_ACTIVITY:_ How many lines in the data below have the string "computer"? Reply with the number alone.

_THE INPUT:_

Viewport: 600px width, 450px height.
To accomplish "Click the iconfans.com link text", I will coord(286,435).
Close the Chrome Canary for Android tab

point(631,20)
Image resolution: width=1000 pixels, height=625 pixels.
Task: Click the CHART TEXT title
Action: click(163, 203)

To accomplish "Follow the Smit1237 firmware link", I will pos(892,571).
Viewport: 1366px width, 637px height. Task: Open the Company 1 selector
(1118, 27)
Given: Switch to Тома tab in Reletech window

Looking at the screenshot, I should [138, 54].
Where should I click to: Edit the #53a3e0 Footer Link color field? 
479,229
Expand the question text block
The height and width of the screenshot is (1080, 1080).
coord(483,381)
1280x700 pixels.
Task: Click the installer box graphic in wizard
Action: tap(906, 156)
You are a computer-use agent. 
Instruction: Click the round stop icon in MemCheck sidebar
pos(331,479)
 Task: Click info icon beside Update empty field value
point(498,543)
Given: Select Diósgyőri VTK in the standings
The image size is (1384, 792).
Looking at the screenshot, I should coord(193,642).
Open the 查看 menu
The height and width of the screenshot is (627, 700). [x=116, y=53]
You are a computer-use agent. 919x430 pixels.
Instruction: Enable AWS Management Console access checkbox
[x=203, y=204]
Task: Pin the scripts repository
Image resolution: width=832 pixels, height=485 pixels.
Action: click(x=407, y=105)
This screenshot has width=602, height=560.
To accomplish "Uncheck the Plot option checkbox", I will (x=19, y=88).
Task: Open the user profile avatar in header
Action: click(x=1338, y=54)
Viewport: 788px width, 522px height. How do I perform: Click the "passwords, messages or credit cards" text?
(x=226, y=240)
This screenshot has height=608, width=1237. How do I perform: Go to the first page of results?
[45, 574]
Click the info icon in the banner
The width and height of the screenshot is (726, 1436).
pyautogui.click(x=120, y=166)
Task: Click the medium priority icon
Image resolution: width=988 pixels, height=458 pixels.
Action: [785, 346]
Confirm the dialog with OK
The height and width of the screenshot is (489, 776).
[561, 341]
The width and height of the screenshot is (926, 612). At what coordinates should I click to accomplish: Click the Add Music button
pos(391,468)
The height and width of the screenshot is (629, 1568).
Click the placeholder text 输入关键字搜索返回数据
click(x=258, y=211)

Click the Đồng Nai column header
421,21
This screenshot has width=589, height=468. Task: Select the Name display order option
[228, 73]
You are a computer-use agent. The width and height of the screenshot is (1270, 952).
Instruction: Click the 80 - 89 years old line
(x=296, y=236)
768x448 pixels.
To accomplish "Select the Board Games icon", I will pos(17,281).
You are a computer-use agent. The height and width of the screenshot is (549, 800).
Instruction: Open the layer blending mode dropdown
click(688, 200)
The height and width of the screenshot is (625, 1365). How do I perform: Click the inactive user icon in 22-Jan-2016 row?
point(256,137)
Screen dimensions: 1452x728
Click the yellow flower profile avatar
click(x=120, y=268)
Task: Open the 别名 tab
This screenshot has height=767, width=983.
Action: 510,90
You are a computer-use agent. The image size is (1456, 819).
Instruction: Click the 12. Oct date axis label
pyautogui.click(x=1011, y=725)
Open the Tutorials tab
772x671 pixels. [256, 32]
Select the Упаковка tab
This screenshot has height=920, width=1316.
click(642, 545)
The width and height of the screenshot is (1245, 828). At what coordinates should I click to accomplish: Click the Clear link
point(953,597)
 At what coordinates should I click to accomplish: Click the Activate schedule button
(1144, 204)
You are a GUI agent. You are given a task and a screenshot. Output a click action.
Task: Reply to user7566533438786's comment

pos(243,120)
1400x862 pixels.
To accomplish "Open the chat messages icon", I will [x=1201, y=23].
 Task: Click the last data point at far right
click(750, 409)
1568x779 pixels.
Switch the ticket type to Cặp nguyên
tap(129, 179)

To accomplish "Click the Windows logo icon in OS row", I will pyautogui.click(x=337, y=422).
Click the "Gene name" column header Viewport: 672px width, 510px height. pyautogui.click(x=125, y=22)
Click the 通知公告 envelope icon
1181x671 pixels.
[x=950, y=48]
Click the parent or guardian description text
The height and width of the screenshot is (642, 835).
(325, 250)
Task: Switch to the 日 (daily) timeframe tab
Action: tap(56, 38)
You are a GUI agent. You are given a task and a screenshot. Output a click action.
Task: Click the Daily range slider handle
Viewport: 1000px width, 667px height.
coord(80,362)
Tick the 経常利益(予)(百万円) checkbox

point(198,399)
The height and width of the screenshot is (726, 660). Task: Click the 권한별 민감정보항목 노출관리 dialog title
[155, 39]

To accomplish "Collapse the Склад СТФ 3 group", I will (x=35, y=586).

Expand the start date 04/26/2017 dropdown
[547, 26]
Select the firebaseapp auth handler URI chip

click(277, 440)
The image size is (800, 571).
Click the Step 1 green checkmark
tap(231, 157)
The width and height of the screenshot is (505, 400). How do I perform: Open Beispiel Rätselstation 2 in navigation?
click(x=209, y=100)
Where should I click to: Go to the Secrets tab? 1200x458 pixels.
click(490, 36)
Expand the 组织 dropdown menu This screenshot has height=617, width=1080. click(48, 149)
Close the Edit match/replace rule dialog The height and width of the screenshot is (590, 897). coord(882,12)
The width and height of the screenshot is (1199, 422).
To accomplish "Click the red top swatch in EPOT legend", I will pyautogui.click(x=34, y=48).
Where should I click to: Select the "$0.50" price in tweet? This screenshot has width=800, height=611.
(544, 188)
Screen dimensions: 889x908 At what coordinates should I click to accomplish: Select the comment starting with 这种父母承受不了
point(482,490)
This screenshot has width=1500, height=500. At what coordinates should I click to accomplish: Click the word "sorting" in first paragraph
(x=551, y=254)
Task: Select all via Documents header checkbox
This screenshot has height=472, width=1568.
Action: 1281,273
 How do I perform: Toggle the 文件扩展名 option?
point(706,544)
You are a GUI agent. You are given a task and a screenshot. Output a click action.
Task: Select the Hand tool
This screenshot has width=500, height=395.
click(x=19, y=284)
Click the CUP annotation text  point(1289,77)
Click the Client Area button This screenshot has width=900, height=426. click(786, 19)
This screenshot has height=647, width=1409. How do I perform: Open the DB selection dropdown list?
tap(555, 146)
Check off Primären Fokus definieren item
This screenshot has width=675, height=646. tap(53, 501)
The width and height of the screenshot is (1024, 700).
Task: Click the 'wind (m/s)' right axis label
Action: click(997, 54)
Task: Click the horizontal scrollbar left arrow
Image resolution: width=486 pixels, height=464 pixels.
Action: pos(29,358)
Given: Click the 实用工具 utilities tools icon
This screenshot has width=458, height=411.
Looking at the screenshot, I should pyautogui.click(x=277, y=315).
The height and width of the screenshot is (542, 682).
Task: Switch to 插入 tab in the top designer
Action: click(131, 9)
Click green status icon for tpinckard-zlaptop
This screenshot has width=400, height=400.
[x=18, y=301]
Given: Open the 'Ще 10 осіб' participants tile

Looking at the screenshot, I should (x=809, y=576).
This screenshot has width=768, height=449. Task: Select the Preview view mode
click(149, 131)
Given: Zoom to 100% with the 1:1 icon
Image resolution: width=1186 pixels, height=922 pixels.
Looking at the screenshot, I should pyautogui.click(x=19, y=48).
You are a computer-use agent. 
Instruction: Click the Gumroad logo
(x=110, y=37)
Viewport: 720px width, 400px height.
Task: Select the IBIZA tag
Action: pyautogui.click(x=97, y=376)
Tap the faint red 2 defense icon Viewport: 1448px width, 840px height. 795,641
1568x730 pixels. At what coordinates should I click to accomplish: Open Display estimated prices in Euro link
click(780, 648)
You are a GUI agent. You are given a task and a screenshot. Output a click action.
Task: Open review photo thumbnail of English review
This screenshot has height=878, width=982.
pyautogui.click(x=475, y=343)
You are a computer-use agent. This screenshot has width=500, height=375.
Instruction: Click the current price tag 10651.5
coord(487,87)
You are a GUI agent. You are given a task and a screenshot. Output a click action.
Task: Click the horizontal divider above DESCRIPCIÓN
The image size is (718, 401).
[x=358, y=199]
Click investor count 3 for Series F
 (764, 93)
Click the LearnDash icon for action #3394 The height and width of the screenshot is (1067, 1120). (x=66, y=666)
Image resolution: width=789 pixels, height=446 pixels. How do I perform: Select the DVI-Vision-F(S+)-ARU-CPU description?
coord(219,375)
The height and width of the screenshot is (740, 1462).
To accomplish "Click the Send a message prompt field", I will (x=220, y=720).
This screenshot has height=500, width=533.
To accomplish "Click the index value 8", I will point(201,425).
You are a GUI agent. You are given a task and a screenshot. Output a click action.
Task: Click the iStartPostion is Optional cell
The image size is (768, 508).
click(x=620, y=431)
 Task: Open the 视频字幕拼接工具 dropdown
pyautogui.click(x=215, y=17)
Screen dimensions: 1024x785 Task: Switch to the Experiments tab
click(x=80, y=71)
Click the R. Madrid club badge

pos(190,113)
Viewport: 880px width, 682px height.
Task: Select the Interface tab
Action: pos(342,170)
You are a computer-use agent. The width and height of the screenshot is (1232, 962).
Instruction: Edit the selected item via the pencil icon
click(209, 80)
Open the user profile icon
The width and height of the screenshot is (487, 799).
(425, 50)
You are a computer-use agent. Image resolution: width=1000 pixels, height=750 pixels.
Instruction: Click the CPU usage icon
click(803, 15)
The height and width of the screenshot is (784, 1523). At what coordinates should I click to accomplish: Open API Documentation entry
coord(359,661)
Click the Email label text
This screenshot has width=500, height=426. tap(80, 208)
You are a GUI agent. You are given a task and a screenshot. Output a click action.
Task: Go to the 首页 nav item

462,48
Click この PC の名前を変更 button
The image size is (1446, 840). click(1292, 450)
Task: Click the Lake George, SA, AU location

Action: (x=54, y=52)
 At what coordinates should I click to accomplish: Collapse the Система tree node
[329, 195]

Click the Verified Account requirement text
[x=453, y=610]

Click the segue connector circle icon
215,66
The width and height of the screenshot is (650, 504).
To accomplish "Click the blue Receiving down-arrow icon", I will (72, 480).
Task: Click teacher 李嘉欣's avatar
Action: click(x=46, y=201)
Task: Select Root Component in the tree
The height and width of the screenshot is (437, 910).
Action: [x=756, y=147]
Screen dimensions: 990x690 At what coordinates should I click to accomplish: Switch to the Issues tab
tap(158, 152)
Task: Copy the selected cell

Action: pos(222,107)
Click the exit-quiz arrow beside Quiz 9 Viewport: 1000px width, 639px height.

_OUTPUT OF THE TASK:_ 9